(Exercise passage)
Background The combined role of important environmental factors as a single lifestyle index in predicting non-alcoholic fatty liver disease (NAFLD) risk is not fully assessed. Therefore, we aimed to investigate the association of healthy lifestyle factor score (HLS) with the odds of NAFLD in Iranian adults. Methods This case-control study was conducted on 675 participants, aged ≥ 20–60 years, including 225 new NAFLD cases and 450 controls. We measured dietary intake information using a validated food frequency questionnaire and determined diet quality based on the alternate healthy eating index-2010(AHEI-2010). The score of HLS was calculated based on four lifestyle factors, including a healthy diet, normal body weight, non-smoking, and high physical activity. An ultrasound scan of the liver was used to detect NAFLD in participants of the case group. Logistic regression models were used to determine the odds ratios(ORs) and 95% confidence interval(CI) of NAFLD across tertiles of HLS and AHEI. Results Mean ± SD age of the participants were 38.13 ± 8.85 years. The Mean ± SD HLS in the case and control groups was 1.55 ± 0.67 and 2.53 ± 0.87, respectively. Also, the Mean ± SD AHEI in the case and control groups was 48.8 ± 7.7 and 54.1 ± 8.1, respectively. Based on the age and sex-adjusted model, the odds of NAFLD were decreased across tertiles of AHEI (OR:0.18;95%CI:0.16–0.29,Ptrend<0.001) and HLS(OR:0.03;95%CI:0.01–0.05,Ptrend<0.001). Also, in the multivariable model, the odds of NAFLD were decreased across tertiles AHEI (OR:0.12;95%CI:0.06–0.24,Ptrend<0.001) and HLS(OR:0.02;95%CI:0.01–0.04,Ptrend<0.001). Conclusions Our findings reported that higher adherence to lifestyle with a higher score of HLS was associated with decreased odds of NAFLD. Also, a diet with a high AHEI score can reduce the risk of NAFLD in the adult population.
(End Exercise passage)
(Record set)
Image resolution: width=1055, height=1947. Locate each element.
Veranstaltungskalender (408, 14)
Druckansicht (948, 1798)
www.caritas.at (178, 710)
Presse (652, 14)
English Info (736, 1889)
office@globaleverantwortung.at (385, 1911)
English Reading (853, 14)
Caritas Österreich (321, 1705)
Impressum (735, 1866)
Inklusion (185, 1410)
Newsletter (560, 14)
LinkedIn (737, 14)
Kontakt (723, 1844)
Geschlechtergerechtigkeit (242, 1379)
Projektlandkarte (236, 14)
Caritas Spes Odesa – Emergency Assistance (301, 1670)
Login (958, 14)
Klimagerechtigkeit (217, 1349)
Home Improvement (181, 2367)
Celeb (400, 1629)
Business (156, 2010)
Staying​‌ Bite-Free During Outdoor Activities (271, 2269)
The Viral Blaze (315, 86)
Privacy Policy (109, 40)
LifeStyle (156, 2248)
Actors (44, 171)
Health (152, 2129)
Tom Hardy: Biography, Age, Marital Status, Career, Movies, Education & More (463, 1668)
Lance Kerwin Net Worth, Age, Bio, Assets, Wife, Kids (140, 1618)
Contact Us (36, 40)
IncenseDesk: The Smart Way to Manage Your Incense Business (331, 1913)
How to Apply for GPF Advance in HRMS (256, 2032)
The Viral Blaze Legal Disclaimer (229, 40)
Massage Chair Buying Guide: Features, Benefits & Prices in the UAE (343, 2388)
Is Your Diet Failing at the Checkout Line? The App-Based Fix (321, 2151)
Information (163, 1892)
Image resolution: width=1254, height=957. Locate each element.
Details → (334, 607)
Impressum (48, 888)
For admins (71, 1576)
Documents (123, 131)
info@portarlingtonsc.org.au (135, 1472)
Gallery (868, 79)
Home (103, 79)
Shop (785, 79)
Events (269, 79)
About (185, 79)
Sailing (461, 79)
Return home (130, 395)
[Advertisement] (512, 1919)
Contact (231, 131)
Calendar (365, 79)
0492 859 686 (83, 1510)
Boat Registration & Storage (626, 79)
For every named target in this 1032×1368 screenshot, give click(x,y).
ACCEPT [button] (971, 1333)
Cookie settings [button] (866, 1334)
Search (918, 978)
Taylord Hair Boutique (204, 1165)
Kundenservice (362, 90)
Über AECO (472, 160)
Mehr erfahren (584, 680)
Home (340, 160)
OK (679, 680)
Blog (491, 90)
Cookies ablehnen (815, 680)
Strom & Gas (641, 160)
(End Record set)
**Required work:**
Please name the four lifestyle factors that make up the healthy lifestyle factor score in the fatty liver disease abstract. The rows are separate material of their own.

**Result for this exercise:**
A healthy diet, normal body weight, non-smoking, and high physical activity.